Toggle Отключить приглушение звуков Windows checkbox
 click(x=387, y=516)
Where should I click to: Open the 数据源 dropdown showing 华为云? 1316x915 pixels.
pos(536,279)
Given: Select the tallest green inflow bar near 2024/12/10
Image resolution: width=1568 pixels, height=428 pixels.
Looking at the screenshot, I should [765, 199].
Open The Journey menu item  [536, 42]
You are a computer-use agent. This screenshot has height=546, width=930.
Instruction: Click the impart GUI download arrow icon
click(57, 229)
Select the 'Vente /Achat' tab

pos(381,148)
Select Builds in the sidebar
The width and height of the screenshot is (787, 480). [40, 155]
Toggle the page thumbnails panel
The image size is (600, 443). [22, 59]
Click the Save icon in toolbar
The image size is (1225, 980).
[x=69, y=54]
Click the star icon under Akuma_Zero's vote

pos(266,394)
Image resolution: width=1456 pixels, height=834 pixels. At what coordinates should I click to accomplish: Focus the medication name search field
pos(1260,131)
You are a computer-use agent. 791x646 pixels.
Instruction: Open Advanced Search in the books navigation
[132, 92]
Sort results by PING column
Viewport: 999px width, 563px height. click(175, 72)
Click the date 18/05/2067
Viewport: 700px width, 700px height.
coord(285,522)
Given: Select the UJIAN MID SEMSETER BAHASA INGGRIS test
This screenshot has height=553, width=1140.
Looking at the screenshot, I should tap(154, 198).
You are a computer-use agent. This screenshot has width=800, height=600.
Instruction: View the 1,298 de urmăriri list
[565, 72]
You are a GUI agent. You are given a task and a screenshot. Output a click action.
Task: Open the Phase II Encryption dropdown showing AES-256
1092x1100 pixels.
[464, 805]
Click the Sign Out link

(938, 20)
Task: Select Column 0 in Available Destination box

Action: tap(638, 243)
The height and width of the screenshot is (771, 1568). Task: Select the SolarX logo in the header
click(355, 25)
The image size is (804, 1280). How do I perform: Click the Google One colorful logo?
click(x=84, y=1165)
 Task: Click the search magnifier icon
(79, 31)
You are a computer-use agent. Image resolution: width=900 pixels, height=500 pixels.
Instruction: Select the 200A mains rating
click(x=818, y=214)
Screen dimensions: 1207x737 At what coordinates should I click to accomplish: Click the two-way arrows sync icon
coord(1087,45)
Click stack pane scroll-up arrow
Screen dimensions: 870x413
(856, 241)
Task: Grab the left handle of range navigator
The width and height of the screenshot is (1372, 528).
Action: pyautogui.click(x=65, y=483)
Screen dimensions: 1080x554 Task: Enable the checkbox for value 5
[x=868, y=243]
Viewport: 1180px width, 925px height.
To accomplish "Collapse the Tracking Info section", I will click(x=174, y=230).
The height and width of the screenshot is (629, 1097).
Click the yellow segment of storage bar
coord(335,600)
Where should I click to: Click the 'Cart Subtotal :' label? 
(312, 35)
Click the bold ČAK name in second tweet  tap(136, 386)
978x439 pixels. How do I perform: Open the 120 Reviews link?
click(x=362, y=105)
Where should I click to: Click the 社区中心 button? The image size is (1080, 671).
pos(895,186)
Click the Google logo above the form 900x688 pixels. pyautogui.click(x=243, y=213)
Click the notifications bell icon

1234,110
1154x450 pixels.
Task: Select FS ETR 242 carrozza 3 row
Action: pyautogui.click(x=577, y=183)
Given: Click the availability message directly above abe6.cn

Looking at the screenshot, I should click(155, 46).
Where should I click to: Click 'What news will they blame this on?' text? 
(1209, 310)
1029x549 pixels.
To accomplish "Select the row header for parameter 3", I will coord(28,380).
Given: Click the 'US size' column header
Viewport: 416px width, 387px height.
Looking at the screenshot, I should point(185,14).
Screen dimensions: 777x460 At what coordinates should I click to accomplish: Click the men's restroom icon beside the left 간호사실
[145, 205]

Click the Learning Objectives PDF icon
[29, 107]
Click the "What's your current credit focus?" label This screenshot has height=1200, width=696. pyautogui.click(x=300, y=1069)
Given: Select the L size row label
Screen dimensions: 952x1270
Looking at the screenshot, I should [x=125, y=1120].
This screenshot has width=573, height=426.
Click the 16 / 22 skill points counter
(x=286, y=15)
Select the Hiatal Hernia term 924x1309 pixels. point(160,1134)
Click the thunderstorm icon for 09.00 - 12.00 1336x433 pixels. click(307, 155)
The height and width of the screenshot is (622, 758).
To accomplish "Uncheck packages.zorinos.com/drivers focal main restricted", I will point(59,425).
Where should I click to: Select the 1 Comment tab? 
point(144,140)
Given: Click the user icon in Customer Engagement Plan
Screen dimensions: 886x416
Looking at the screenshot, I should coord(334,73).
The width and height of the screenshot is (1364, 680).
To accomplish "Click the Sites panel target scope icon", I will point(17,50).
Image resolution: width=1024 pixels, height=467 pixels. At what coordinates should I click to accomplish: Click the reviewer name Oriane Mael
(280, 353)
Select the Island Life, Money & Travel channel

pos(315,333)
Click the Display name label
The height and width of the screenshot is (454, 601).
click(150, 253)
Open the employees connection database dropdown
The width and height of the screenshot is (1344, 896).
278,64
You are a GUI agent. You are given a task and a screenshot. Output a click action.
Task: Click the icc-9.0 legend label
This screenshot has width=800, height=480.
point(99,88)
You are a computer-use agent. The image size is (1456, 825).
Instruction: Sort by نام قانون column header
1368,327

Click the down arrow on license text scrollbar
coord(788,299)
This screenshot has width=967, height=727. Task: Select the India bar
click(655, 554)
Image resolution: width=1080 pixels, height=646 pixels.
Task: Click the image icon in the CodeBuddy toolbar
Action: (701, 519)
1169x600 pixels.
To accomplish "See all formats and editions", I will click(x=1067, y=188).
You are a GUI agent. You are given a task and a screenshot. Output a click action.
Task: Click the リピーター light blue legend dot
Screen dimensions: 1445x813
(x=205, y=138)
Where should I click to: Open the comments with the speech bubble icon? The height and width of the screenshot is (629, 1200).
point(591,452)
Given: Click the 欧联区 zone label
◆ ◆ ◆ ◆ ◆
- **WORK REQUEST**: For this task, write out exactly the lines of the entries above, starting at the line with "Open The Journey" and ending at the line with "Click the Save icon in toolbar", both included, and no others.

- **REPLY**:
Open The Journey menu item  [536, 42]
You are a computer-use agent. This screenshot has height=546, width=930.
Instruction: Click the impart GUI download arrow icon
click(57, 229)
Select the 'Vente /Achat' tab

pos(381,148)
Select Builds in the sidebar
The width and height of the screenshot is (787, 480). [40, 155]
Toggle the page thumbnails panel
The image size is (600, 443). [22, 59]
Click the Save icon in toolbar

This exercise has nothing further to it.